─── RECORDS SHOWN
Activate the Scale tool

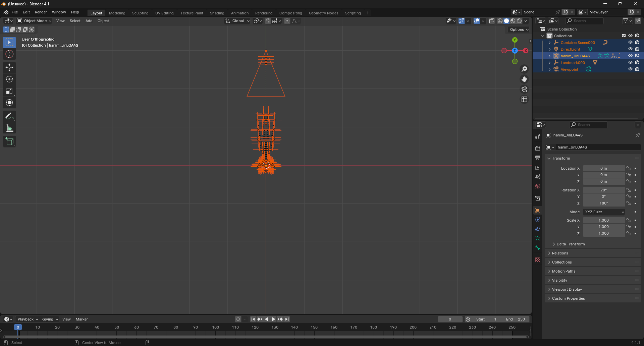9,91
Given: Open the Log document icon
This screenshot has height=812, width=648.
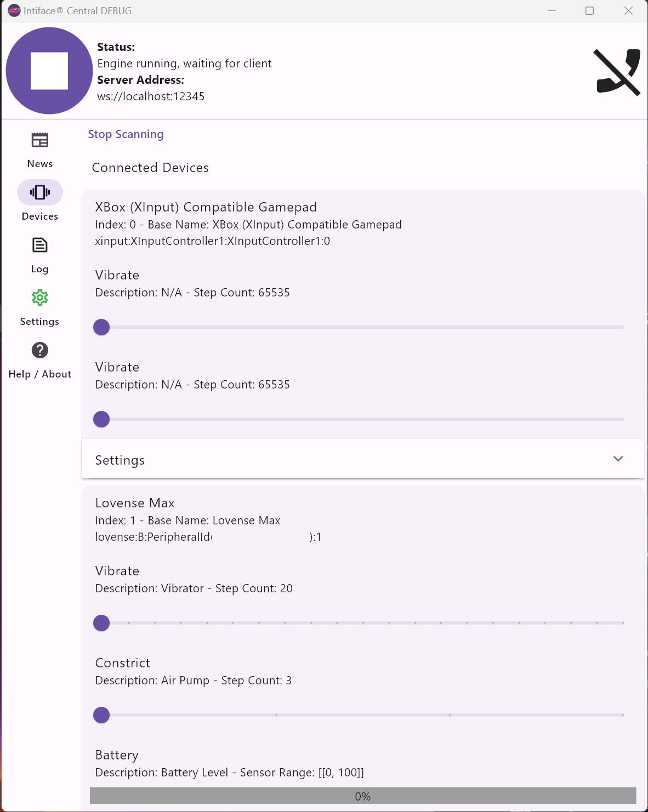Looking at the screenshot, I should click(39, 245).
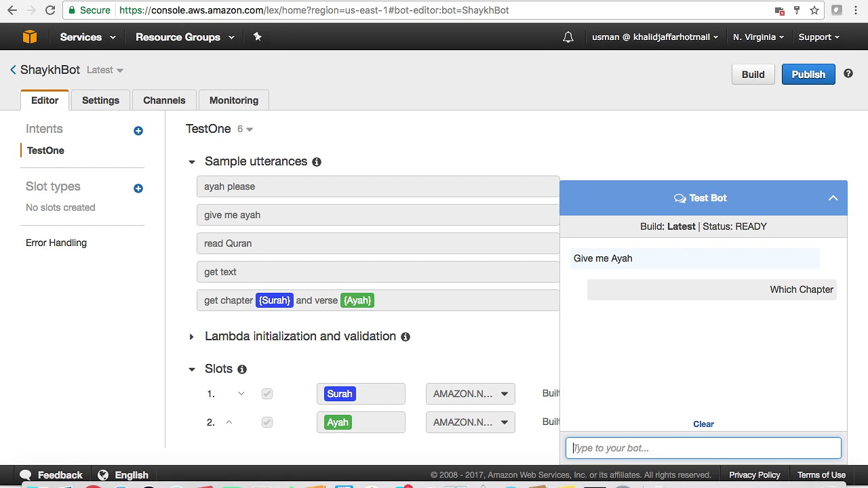The height and width of the screenshot is (488, 868).
Task: Open slot type dropdown for Surah
Action: 470,394
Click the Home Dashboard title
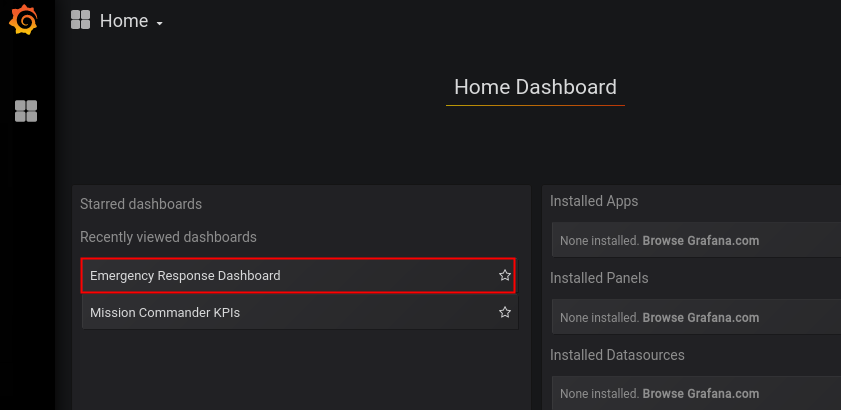 point(535,87)
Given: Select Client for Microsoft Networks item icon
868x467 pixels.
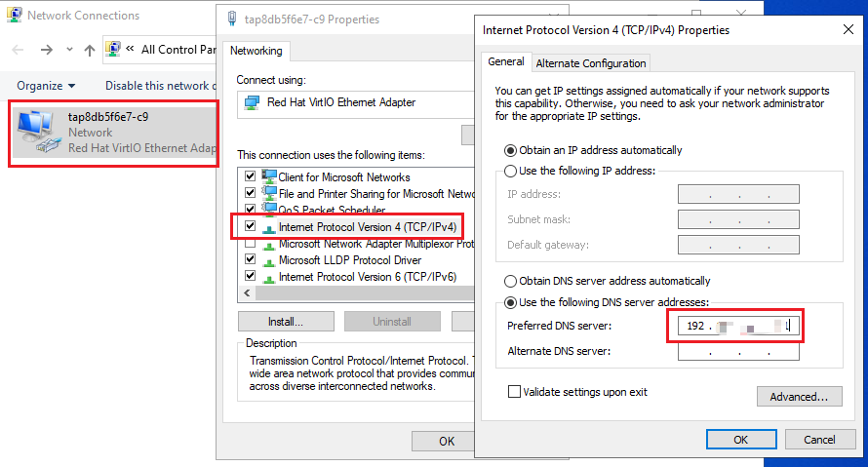Looking at the screenshot, I should (x=269, y=176).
──────
▶ **EXERCISE INSTRUCTIONS**
Where a line of the data includes the string "icon", list that line.

▶ **WRITTEN ANSWER**
Given: Open the Log document icon
Given: Select Client for Microsoft Networks item icon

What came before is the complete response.